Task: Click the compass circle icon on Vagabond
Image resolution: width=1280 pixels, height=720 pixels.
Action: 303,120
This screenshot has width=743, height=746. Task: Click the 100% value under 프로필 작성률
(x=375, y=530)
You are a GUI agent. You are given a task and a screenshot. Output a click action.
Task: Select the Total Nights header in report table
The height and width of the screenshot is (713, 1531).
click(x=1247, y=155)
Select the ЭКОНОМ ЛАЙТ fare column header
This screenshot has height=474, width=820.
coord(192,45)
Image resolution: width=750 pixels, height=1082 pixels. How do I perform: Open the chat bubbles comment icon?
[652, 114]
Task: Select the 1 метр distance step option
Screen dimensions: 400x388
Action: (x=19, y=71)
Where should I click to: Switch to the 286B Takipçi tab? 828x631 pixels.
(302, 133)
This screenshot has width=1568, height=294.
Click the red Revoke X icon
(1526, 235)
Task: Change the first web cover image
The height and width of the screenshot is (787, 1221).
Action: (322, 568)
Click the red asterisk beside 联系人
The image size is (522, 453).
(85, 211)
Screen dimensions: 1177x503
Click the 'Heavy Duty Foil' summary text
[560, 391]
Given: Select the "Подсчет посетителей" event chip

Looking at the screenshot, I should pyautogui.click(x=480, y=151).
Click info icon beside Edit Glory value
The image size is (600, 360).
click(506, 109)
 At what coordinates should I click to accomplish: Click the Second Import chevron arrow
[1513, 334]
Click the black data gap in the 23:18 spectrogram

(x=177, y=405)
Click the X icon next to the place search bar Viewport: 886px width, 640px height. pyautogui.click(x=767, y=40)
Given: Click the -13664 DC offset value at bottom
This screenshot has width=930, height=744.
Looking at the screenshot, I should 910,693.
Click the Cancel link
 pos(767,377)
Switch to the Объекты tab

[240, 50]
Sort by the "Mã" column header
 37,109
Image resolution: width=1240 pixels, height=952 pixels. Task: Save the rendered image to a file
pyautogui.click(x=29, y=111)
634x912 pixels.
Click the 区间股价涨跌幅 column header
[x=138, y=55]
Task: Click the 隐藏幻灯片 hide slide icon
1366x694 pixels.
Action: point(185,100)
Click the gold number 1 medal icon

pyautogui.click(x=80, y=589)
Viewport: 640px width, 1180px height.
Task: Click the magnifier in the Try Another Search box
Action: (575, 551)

» Goal of the exercise: From the records above, copy only the lines starting with the line that holds "The height and width of the screenshot is (787, 1221)." and going on through the line that holds "Task: Click the 隐藏幻灯片 hide slide icon", exactly as written.

» Your response:
The height and width of the screenshot is (787, 1221).
Action: (322, 568)
Click the red asterisk beside 联系人
The image size is (522, 453).
(85, 211)
Screen dimensions: 1177x503
Click the 'Heavy Duty Foil' summary text
[560, 391]
Given: Select the "Подсчет посетителей" event chip

Looking at the screenshot, I should pyautogui.click(x=480, y=151).
Click info icon beside Edit Glory value
The image size is (600, 360).
click(506, 109)
 At what coordinates should I click to accomplish: Click the Second Import chevron arrow
[1513, 334]
Click the black data gap in the 23:18 spectrogram

(x=177, y=405)
Click the X icon next to the place search bar Viewport: 886px width, 640px height. pyautogui.click(x=767, y=40)
Given: Click the -13664 DC offset value at bottom
This screenshot has width=930, height=744.
Looking at the screenshot, I should 910,693.
Click the Cancel link
 pos(767,377)
Switch to the Объекты tab

[240, 50]
Sort by the "Mã" column header
 37,109
Image resolution: width=1240 pixels, height=952 pixels. Task: Save the rendered image to a file
pyautogui.click(x=29, y=111)
634x912 pixels.
Click the 区间股价涨跌幅 column header
[x=138, y=55]
Task: Click the 隐藏幻灯片 hide slide icon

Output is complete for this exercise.